§ Problem statement
Every record must be reproduced exactly. Leave none out.

• • •

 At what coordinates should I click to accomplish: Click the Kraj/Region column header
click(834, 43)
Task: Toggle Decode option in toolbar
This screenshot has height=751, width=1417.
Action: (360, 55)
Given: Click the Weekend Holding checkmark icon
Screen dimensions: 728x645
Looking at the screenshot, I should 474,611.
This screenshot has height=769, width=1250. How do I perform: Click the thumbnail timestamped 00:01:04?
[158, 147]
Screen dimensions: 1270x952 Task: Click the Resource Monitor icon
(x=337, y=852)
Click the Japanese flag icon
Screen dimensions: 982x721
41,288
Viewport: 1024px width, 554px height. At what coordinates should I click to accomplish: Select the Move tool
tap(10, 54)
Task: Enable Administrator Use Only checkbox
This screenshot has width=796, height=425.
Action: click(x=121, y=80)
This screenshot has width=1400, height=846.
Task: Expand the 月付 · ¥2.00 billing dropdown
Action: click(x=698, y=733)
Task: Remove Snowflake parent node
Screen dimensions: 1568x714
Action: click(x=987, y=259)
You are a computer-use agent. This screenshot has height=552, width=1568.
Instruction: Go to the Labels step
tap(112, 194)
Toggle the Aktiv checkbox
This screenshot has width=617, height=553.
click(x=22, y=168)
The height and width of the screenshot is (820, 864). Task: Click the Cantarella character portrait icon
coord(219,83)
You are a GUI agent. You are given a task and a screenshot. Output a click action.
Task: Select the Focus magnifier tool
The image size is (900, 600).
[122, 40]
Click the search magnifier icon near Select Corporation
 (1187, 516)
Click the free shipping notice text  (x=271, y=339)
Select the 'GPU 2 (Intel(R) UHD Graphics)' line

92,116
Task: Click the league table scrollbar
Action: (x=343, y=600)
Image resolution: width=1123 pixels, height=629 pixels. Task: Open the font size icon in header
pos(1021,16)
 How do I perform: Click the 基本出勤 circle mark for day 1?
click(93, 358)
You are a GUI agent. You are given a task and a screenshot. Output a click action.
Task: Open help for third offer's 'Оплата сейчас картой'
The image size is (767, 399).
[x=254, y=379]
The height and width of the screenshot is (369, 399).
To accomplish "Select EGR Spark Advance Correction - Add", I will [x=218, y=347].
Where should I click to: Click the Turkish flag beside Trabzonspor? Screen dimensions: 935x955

• • •

§ Expected answer
 At what coordinates should I click to accomplish: Click the Kraj/Region column header
click(834, 43)
Task: Toggle Decode option in toolbar
This screenshot has height=751, width=1417.
Action: (360, 55)
Given: Click the Weekend Holding checkmark icon
Screen dimensions: 728x645
Looking at the screenshot, I should 474,611.
This screenshot has height=769, width=1250. How do I perform: Click the thumbnail timestamped 00:01:04?
[158, 147]
Screen dimensions: 1270x952 Task: Click the Resource Monitor icon
(x=337, y=852)
Click the Japanese flag icon
Screen dimensions: 982x721
41,288
Viewport: 1024px width, 554px height. At what coordinates should I click to accomplish: Select the Move tool
tap(10, 54)
Task: Enable Administrator Use Only checkbox
This screenshot has width=796, height=425.
Action: click(x=121, y=80)
This screenshot has width=1400, height=846.
Task: Expand the 月付 · ¥2.00 billing dropdown
Action: click(x=698, y=733)
Task: Remove Snowflake parent node
Screen dimensions: 1568x714
Action: click(x=987, y=259)
You are a computer-use agent. This screenshot has height=552, width=1568.
Instruction: Go to the Labels step
tap(112, 194)
Toggle the Aktiv checkbox
This screenshot has width=617, height=553.
click(x=22, y=168)
The height and width of the screenshot is (820, 864). Task: Click the Cantarella character portrait icon
coord(219,83)
You are a GUI agent. You are given a task and a screenshot. Output a click action.
Task: Select the Focus magnifier tool
The image size is (900, 600).
[122, 40]
Click the search magnifier icon near Select Corporation
 (1187, 516)
Click the free shipping notice text  (x=271, y=339)
Select the 'GPU 2 (Intel(R) UHD Graphics)' line

92,116
Task: Click the league table scrollbar
Action: (x=343, y=600)
Image resolution: width=1123 pixels, height=629 pixels. Task: Open the font size icon in header
pos(1021,16)
 How do I perform: Click the 基本出勤 circle mark for day 1?
click(93, 358)
You are a GUI agent. You are given a task and a screenshot. Output a click action.
Task: Open help for third offer's 'Оплата сейчас картой'
The image size is (767, 399).
[x=254, y=379]
The height and width of the screenshot is (369, 399).
To accomplish "Select EGR Spark Advance Correction - Add", I will [x=218, y=347].
Where should I click to: Click the Turkish flag beside Trabzonspor? Screen dimensions: 935x955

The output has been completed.